* _PROBLEM REQUIREMENTS_
Print the lines in the listing below that fall between the line with "You are a computer-use agent." and the line with "The width and", those two lines included, exactly as they stand and with nothing else.

═══ INFORMATION SUPPLIED

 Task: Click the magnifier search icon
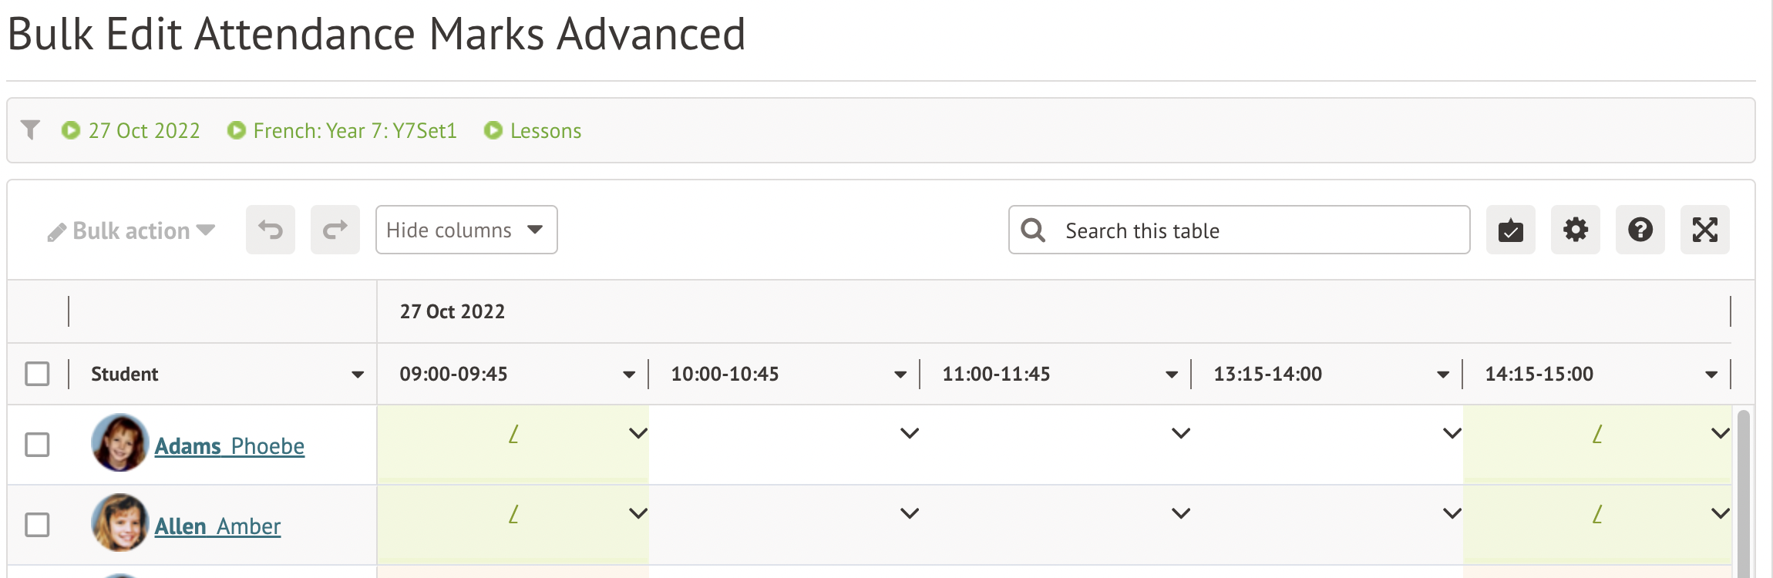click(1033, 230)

══════
═══ INFORMATION SUPPLIED

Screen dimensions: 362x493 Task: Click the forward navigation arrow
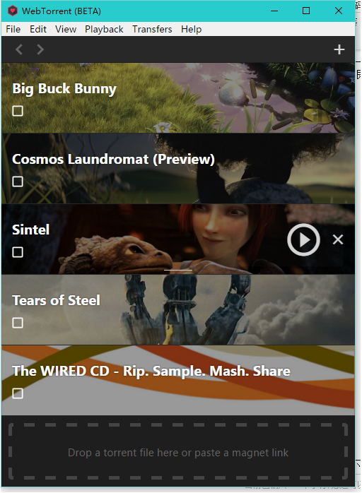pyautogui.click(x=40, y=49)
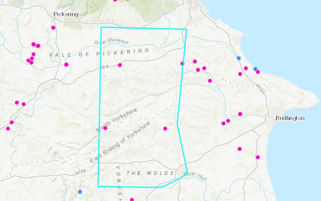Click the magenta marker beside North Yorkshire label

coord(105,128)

══════
═══ INFORMATION SUPPLIED

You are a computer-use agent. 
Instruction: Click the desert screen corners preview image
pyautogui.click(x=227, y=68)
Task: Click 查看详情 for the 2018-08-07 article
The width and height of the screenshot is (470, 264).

══════

* _ANSWER SECTION_
You are a computer-use agent. 
Instruction: Click the desert screen corners preview image
pyautogui.click(x=227, y=68)
Task: Click 查看详情 for the 2018-08-07 article
The width and height of the screenshot is (470, 264).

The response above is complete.